Segment Start: Available data

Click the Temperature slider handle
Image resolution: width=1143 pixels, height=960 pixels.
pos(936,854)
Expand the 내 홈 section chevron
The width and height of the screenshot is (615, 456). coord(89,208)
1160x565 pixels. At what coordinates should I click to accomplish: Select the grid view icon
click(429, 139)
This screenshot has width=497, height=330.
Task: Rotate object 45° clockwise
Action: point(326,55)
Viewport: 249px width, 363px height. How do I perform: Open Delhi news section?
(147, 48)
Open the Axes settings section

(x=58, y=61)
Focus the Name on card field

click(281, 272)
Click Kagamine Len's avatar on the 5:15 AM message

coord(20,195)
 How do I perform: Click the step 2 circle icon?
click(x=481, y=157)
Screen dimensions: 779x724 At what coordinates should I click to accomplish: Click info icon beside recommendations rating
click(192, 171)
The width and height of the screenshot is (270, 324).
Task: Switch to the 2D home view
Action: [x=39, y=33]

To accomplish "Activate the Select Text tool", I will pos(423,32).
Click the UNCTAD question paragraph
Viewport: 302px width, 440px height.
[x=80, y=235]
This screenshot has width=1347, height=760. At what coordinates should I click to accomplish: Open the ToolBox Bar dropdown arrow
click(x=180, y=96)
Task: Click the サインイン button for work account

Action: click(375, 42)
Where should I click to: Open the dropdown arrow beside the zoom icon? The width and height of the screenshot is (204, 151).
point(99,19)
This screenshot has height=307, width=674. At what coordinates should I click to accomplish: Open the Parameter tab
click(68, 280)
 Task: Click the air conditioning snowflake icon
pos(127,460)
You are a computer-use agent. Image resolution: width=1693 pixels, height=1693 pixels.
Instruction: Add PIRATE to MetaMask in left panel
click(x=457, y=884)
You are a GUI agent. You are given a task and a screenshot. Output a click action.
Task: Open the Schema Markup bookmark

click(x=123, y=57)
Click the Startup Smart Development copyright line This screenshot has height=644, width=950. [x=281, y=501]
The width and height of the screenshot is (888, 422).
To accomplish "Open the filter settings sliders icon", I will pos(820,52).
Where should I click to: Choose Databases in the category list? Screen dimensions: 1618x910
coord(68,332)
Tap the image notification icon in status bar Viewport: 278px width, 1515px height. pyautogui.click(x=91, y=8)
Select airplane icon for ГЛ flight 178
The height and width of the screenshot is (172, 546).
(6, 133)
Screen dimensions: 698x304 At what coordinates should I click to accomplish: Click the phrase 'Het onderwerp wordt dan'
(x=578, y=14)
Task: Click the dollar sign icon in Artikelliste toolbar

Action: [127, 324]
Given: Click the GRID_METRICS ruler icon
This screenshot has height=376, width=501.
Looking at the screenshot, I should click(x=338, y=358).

Segment End: Available data

■ What is needed ■
The span to print begins at the line containing "Click the Startup" and ends at the final line of the entries; print it exactly and print nothing else.

■ Your response ■
Click the Startup Smart Development copyright line This screenshot has height=644, width=950. [x=281, y=501]
The width and height of the screenshot is (888, 422).
To accomplish "Open the filter settings sliders icon", I will pos(820,52).
Where should I click to: Choose Databases in the category list? Screen dimensions: 1618x910
coord(68,332)
Tap the image notification icon in status bar Viewport: 278px width, 1515px height. pyautogui.click(x=91, y=8)
Select airplane icon for ГЛ flight 178
The height and width of the screenshot is (172, 546).
(6, 133)
Screen dimensions: 698x304 At what coordinates should I click to accomplish: Click the phrase 'Het onderwerp wordt dan'
(x=578, y=14)
Task: Click the dollar sign icon in Artikelliste toolbar

Action: [127, 324]
Given: Click the GRID_METRICS ruler icon
This screenshot has height=376, width=501.
Looking at the screenshot, I should click(x=338, y=358).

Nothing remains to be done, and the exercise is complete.